In the news
NPR plans to cancel its weekday morning program "The Bryant Park Project," an online-based radio show with a focus on a younger-aged audience. The program was different from traditional radio, because listeners primarily tuned in through the Web, although a few NPR-affiliates carried it on the dial, too. NPR sources told The New York Times that the show was successful in drawing a strong web audience; however, it had to be cancelled due to financial reasons. Its last airdate is scheduled for July 25.
Why does it matter?
Richard Strauss, president of Strauss Radio Strategies, says an established brand that moves online will grow leaps and bounds compared to a startup with no previous listener base. But equally important in avoiding failure, he notes, is creating a strong buzz for the program across multiple platforms.
"They have to do proper publicity, proper PR, proper blogging," he says. "The industry has much more of a success rate and a chance for continued success if there's a cross-promotional element."
Lynn Harris Medcalf, EVP and founder of News Generation, explains that it is hard to develop listeners in the online space without first establishing the brand through an actual radio station.
"It's hard to make your mark online only, even when you've got somebody with a branded product like NPR," she says. "That space is just so massive, and it's so hard to hang your banner out there and say, 'Here we are.'"
Medcalf says stations can be successful if they use their branded identity to further themselves in the online space, such as if an established radio station makes podcasts available online.

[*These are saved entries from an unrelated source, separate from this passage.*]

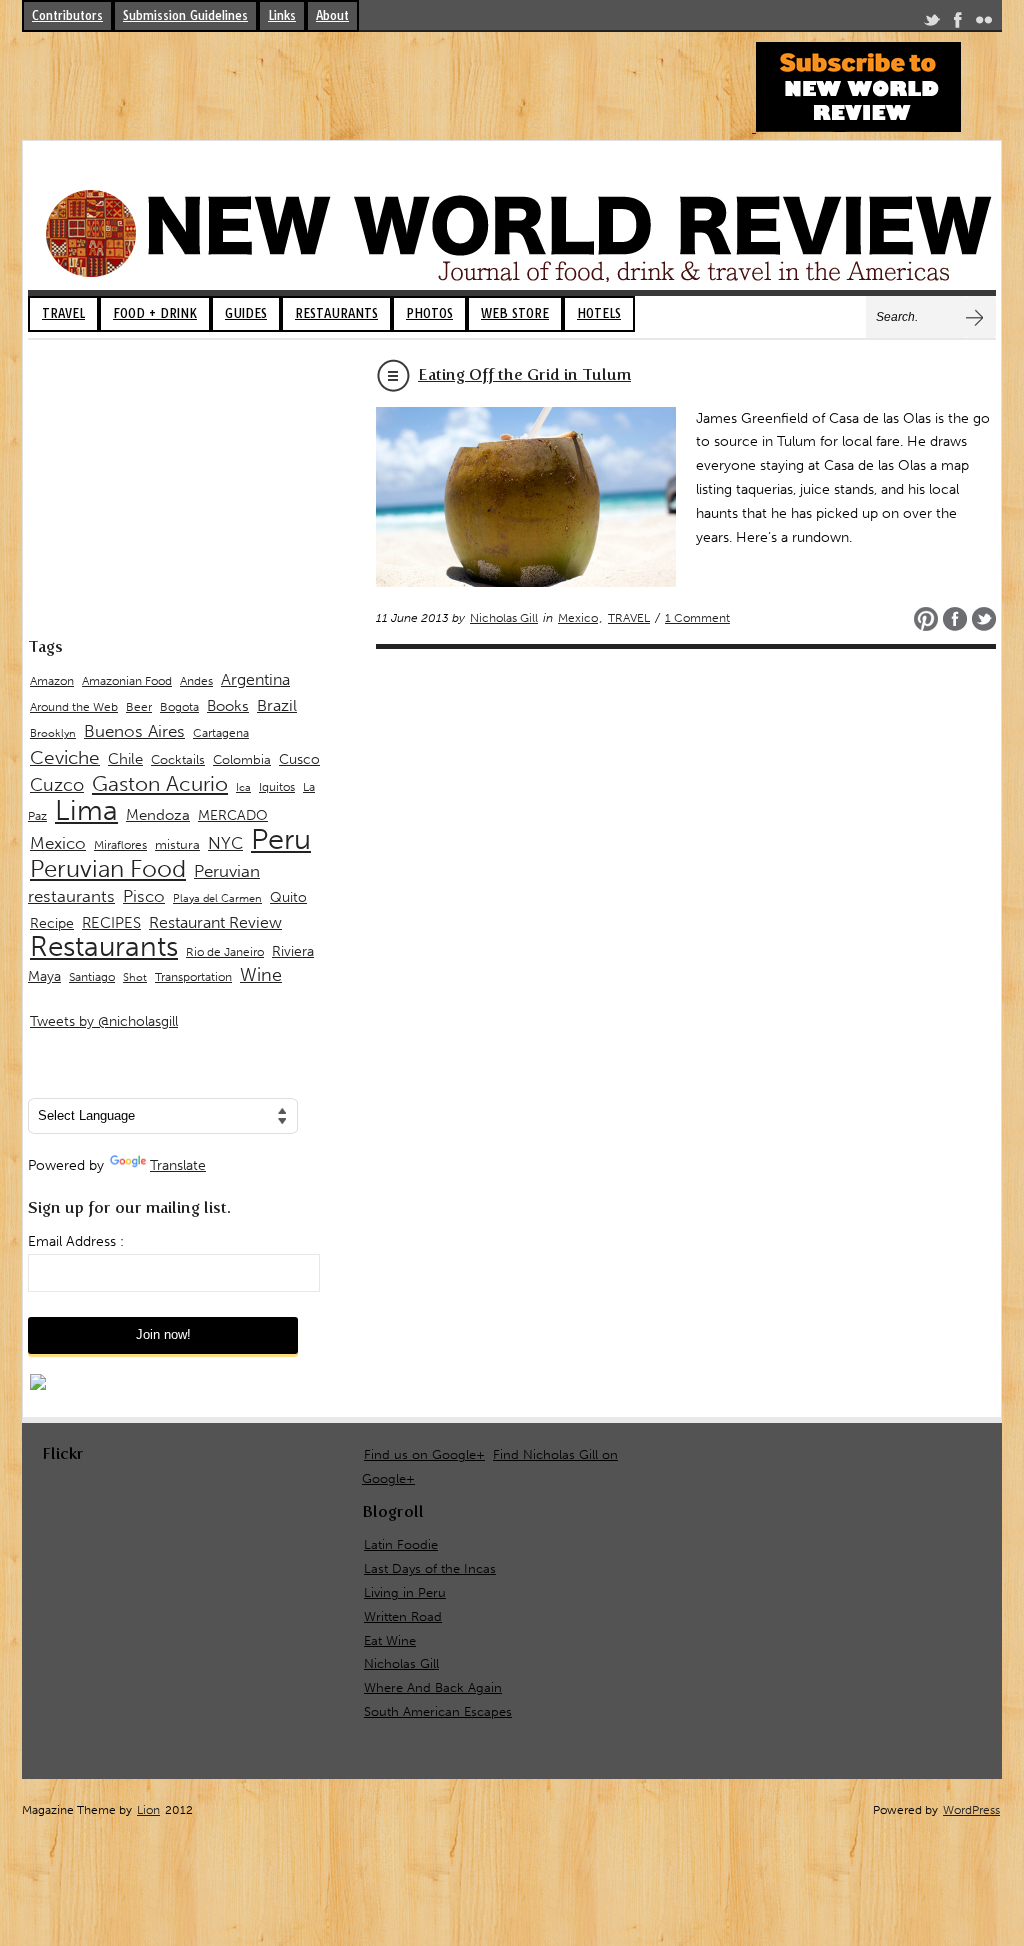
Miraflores (120, 845)
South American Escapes (438, 1711)
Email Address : (76, 1241)
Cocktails (178, 759)
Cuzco (57, 785)
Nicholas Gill (504, 618)
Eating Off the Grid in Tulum (524, 374)
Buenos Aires (134, 731)
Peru (281, 839)
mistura (177, 844)
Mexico (578, 618)
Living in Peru (405, 1592)
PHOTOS (429, 313)
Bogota (179, 707)
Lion (148, 1810)
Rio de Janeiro (225, 951)
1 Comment (697, 618)
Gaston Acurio (160, 783)
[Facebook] (958, 23)
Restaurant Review (215, 922)
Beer (139, 707)
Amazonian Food (127, 681)
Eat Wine (390, 1640)
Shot (135, 977)
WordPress (971, 1810)
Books (228, 706)
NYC (225, 843)
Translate (178, 1165)
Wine (261, 975)
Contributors (67, 15)
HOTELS (599, 313)
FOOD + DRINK (155, 313)
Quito (288, 897)
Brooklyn (53, 733)
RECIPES (111, 923)
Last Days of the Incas (430, 1568)
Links (282, 15)
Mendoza (158, 815)
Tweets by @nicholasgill (104, 1021)
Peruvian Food (108, 869)
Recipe (52, 923)
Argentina (255, 679)
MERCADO (233, 815)
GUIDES (246, 313)
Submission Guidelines (185, 15)
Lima (86, 810)
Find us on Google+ (424, 1454)
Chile (125, 759)
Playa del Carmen (217, 898)
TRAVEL (63, 313)
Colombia (242, 759)
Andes (196, 680)
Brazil (277, 705)
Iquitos (277, 787)
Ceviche (65, 757)
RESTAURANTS (336, 313)
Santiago (92, 977)
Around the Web (74, 707)
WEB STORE (515, 313)
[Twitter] (932, 23)
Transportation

1 Fans of the program created a Save BPP Facebook group after NPR announced the cancellation July 14. The group had more than 300 members at press time.
2 According to a digital radio study from Arbitron and Edison Media Research, about 33 million people in the US listen to online radio each week.
3 Arbitron/Edison research shows that although awareness of podcasting didn't change this past year, the number of people who have listened to one is up to 18%.
4 In addition, 77% of Americans over the age of 12 do not plan to decrease listening time for AM/FM radio, despite increasing technological advancements.
5 According to Arbitron statistics, the majority of people who tune into public radio each week are over the age of 35, with slightly more male listeners than female.